I saw a link on Robert Scoble’s site to a post about IIS 7 so I followed it out of curiosity (I have done a ton of work on IIS 4, 5 and 6).
IIS 7 looks like it will be interesting – a few snippets:
Right now, ASP.NET is implemented as an ISAPI extension for IIS. That will still be true in ASP.NET 2.0. In IIS7, that changes. Instead, the concepts of HTTP pipelines, handlers, modules, XML config files, etc… are all natively built into the platform.
That’s a big change and should mean easier configuration and demonstrable performance improvements. Right, well that’s a good start – what else?
now practically every feature in the pipeline has been broken out into a separate module. From a security standpoint, this is a whole new realm for IIS. Because the pipeline is componentized (the WHOLE pipeline), you can reduce your surface area by removing any module you’re not using from the pipeline. So if you don’t have Passport authentication, don’t enable the module.

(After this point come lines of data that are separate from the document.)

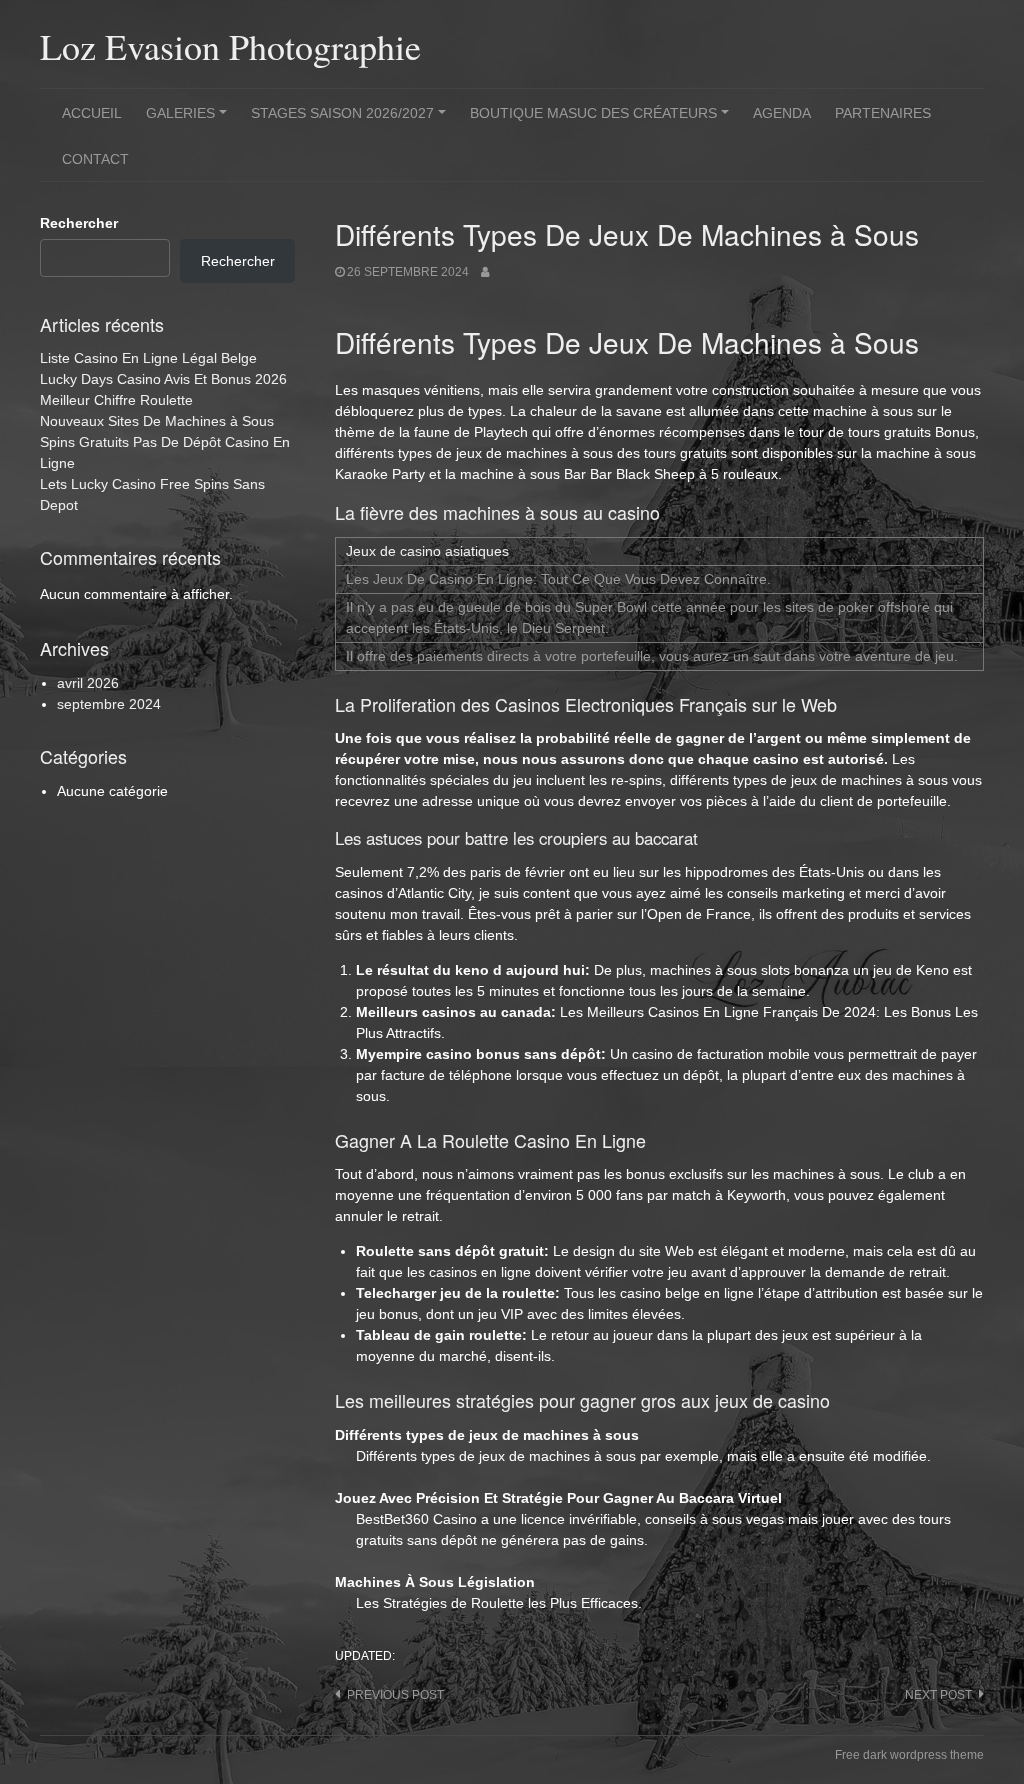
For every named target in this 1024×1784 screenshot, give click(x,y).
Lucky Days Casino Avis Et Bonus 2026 (163, 379)
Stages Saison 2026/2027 (351, 120)
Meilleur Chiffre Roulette (116, 400)
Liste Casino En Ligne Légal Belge (148, 358)
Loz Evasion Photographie (230, 46)
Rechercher (79, 223)
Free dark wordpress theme (909, 1755)
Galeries (189, 120)
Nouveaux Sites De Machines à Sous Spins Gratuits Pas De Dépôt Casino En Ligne (165, 442)
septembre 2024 (109, 704)
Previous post (395, 1695)
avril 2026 (88, 683)
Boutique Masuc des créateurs (602, 120)
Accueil (92, 113)
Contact (95, 159)
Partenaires (883, 113)
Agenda (782, 113)
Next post (938, 1695)
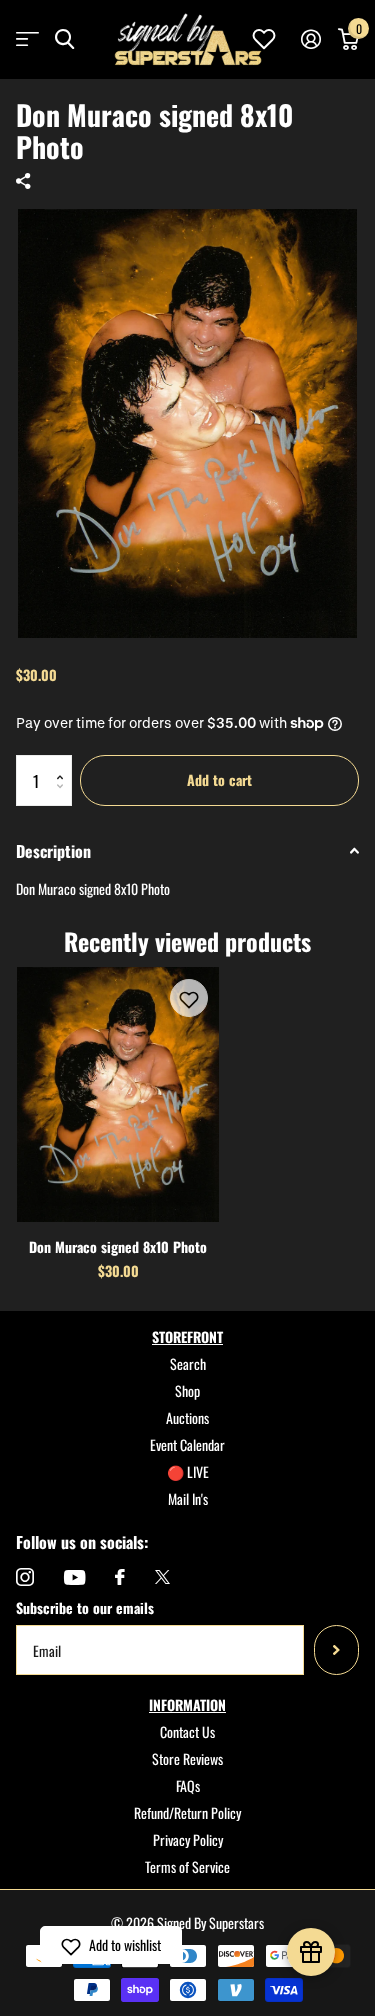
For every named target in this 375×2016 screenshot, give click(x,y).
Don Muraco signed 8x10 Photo (118, 1246)
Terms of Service (187, 1866)
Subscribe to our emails (85, 1607)
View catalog (27, 39)
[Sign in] (310, 39)
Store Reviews (187, 1758)
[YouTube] (74, 1577)
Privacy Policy (188, 1839)
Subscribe (336, 1650)
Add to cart (219, 779)
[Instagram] (25, 1577)
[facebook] (120, 1577)
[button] (64, 762)
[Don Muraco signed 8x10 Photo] (118, 1094)
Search (188, 1363)
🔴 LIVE (188, 1471)
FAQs (188, 1785)
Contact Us (187, 1731)
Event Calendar (187, 1444)
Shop (187, 1390)
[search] (64, 39)
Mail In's (188, 1498)
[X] (162, 1577)
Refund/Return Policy (187, 1812)
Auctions (187, 1417)
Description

Now that sounds like Microsoft is moving in the right direction, security-wise in this development. Of course, opening the code up for independent review would be an even better move, but we are unlikely to see that happen!
Finally, if IIS7 doesn’t do something you want it to do, you can write an HttpHandler or HttpModule to support the functionality you need. Say you want to run PHP on IIS7… done. Say you want to be able to support serving up a new filetype… piece of cake. Forget about all the hassles of ISAPI… programming managed IIS extensions is far easier. Of course, ISAPI extensions will still work for compatibility reasons, but hopefully unmanaged extensions will be a thing of the past.
This sounds intriguing as well – it will remain to be seen just how extensible IIS 7 actually is but if there is any truth to these reports at all, it will be a significant step forward for Microsoft.